Has anyone ever used one of these? What do you think of them? I found a thread on here about two years old but not much response so I thought I would put it out there again.


----------



## RW Plumbing (Aug 16, 2010)

I have used one. They are fast as heck if you're doing tons of cutting copper. It's heavy, be prepared to have it on a cart full time. It is really only worth it if you are fabbing lots of pipe up at the shop or someplace where you don't have to move the machine around. It's not really worth taking it to a jobsite.


----------



## RealLivePlumber (Jun 22, 2008)

I wish they made a smaller version, 1/2" to 1".


----------



## accobra88 (Nov 8, 2010)

I have one in the field on a large project and its great .. better then them sing a band saw or sawzall on large tubing.

Ron


----------



## Pipe Rat (Apr 5, 2009)

Do they leave the typical ridge on the outside of the pipe? If so is there an attachment on the machine to debur it, I can see it has a reamer for the inside.
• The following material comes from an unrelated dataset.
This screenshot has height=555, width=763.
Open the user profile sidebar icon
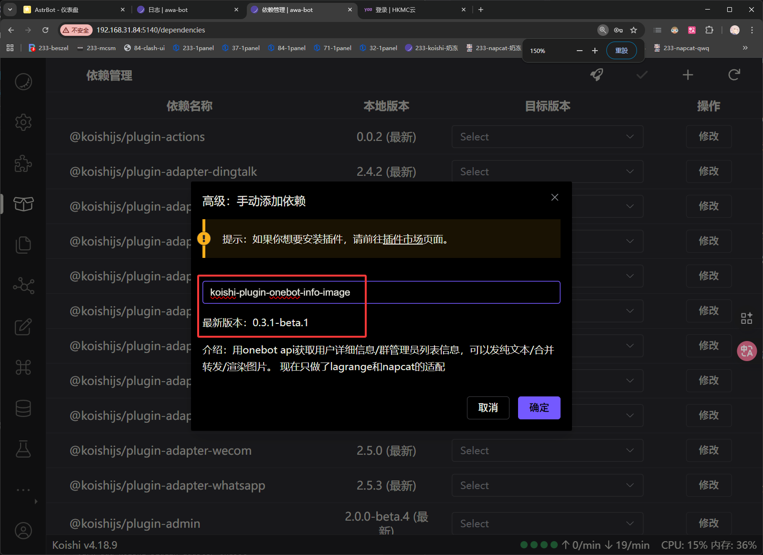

Thanks


----------



## plumbpro (Mar 10, 2010)

My old boss has one mounted on a 2x?, he bought it used in 05. It paid for itself in 1 week, we were doing 53' shower and laundry trailers for FEMA. We used it several times on apartments and big commercial stuff. It saves a lot of time for production work. It has a reamer, a fitting brush, and a place to sand pipe. It didn't leave much of a burr, it was easily sanded off with the pipe cleaner.


----------